Thursday, April 30, 2009

Prepping Your House For Sale On The Cheap

Here are some suggestions for getting your house ready to put on the market at little or no cost.

1. Clean- Do a deep cleaning of your house. Scrub grout and seal natural stone. Scrub flooring. Rub out scratches and nicks on walls and wood floors (Magic Eraser works very well). Wipe down kitchen cabinets, back splash and appliances. Steam clean carpeting.
A clean, fresh smelling home will win you points with buyers every time. Sense of smell is one of the biggest senses to play on. If your house smell musty, stale or like pet odor, often times buyers will not even pay attention to anything else about the house.

2. Lighting- Filling rooms with natural light is crucial. Using bright light bulbs in every room enhances the overall look of the rooms and has a major impact on buyers perception of the home. You don't want rooms to be gloomy and dark.

3. Paint- This is the most inexpensive way to spruce up a room in your house. However, don't spend too much time and effort on painting every room because a potential buyer may not like your color choice and simply re-paint when they move in.
When is it a good idea to paint?
-If a room is full of scuff marks and/or holes
-If the color is very bright and unappealing (like neon or super dark), then choose a very neutral color like beige or light brown
- Do touch ups if you have leftover paint. No need to paint the entire room.

4. Rearrange or remove furniture- Make clear traffic patterns throughout the rooms. Don't make your living room or dining room an obstacle course. Take out large pieces of furniture that make the room seem small.

5. Clean out closets- Cramped and full spaces make them seem smaller than they really are. This goes along with the idea of de-cluttering your home.

6. De-clutter- You want people looking at the architectural aspects of the home and not your stuff. Clear off counter tops and dressers. Show off book shelves and cabinets by limiting the amount of items in them. A little goes a long way.

7. House plants and flowers. They add texture and warmth

8. Make the entry inviting. It is the buyer's first impression. Change out your mailbox. Paint the door if necessary. Place a brand new welcome mat at the door.

9. Replace Some Items
-cabinet handles and pulls can be money well spent. They update the look of the cabinets with out having to replace them. You can even spray paint the old hardware of kitchen cabinets. If they are bright brass, you can can bring them up to date by spraying them a more modern color like pewter or dark bronze.
-Replace worn door knobs and handles
-Sink faucet and fixtures
-Toilet seats and rugs in bathroom

10. Power wash the house and wash windows.

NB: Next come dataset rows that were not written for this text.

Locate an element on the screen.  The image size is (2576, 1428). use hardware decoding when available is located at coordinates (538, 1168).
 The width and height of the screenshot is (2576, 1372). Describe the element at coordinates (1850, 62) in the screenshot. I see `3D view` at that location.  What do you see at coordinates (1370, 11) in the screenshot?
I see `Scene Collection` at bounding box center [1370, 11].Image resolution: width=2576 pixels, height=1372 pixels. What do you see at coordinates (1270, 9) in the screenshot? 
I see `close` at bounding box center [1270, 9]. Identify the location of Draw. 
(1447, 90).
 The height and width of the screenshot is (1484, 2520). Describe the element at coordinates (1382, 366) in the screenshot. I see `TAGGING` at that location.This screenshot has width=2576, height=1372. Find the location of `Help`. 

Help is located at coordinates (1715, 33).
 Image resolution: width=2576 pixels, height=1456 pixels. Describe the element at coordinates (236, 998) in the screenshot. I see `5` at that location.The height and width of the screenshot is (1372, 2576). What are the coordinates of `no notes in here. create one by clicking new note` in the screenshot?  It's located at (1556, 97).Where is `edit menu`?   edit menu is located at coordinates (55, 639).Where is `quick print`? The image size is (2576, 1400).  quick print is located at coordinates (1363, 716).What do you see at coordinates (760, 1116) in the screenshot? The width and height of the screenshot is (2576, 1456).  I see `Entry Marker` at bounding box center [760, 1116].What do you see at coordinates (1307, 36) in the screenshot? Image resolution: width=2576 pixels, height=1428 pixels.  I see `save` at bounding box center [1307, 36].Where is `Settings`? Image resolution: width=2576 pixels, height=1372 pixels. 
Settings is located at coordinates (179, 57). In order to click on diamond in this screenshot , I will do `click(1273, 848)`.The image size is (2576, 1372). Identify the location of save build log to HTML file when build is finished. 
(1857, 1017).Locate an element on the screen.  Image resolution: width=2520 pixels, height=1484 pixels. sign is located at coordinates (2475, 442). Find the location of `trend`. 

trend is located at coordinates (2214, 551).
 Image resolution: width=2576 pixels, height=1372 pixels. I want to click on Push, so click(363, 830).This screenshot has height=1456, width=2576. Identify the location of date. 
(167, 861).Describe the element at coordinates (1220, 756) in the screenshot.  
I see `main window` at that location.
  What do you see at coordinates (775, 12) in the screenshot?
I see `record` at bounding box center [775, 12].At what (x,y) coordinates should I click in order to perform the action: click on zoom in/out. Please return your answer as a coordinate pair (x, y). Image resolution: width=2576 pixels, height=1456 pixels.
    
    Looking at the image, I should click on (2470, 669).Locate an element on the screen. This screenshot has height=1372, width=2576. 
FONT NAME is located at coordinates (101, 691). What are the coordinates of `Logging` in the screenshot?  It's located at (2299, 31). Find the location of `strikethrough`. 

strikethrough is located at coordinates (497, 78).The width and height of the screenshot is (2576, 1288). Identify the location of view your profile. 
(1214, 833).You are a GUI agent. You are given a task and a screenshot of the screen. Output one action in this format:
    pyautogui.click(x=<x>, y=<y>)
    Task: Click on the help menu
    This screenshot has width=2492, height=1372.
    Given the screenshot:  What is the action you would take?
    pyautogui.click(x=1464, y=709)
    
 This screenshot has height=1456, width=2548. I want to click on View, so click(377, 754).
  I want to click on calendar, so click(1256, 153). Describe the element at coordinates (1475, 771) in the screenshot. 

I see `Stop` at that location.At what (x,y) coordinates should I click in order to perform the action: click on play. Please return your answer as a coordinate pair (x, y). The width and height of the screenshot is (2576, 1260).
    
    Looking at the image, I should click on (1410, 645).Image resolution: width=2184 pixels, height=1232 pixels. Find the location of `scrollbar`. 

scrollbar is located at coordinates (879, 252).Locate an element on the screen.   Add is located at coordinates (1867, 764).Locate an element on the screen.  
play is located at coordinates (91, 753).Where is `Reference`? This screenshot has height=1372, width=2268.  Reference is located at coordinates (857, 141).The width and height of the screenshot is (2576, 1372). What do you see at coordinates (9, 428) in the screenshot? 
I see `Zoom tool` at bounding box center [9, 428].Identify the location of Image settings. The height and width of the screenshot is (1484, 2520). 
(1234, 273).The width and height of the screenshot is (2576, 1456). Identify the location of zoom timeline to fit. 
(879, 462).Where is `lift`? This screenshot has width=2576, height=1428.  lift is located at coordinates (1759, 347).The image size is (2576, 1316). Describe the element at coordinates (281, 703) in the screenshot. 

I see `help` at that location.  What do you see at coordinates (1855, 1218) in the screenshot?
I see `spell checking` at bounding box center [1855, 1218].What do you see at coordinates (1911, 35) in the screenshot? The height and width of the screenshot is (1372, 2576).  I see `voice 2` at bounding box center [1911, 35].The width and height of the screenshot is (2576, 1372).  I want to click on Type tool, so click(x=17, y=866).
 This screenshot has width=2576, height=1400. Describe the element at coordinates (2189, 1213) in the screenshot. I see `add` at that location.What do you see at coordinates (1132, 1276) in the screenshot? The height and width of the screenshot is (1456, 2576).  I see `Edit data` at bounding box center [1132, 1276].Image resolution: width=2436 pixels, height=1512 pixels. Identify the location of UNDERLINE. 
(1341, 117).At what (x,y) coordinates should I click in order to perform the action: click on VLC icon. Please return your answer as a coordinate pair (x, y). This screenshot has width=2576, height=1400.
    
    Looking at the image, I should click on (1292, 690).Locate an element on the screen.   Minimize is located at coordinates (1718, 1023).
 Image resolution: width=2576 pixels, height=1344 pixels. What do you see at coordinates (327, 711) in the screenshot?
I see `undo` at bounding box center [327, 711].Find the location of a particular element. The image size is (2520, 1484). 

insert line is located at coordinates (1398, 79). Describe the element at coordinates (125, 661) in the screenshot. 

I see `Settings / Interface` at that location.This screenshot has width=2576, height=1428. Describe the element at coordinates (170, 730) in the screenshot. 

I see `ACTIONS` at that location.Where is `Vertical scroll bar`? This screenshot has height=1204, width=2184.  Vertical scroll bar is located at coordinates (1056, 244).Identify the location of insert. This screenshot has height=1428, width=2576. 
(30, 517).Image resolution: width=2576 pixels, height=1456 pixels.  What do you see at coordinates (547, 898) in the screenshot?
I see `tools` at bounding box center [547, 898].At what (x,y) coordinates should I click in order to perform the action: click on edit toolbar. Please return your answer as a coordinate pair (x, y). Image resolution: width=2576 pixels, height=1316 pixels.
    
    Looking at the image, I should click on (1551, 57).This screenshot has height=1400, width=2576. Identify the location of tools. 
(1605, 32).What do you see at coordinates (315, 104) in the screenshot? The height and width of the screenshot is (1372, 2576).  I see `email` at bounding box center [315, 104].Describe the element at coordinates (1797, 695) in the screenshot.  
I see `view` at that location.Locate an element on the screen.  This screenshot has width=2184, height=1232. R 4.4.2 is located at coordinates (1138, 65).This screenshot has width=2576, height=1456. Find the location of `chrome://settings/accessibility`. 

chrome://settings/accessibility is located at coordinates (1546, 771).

11. Clean up the yard and gardens. Buyers will drive by listings before deciding to make an appointment. Don't let them get turned off and eliminate your home because the outside looks unkempt.

Monday, April 13, 2009

Landscaping Tips

Staging the outside is just as important as the inside. Here are some tips I picked up from REALTOR Magazine

1.Light up the outside

Good lighting allows buyers to see a home and also adds drama. Sellers should use low-voltage lamps to highlight branches of specimen trees, a front door, walk and corners of the house. However, less is better.


2. Use decorative architectural elements.
A new mailbox, planted window boxes. Colors should complement the landscape and home. Be careful not to overdo it.

3. Maintain a perfect lawn.
A perfectly manicured a lush lawn demonstrates tender loving care.

4. Add splashes of color.
Try and incorporate plantings that bloom in different seasons. Having color throughout your lawn and landscape during all seasons will ensure a beautiful looking yard.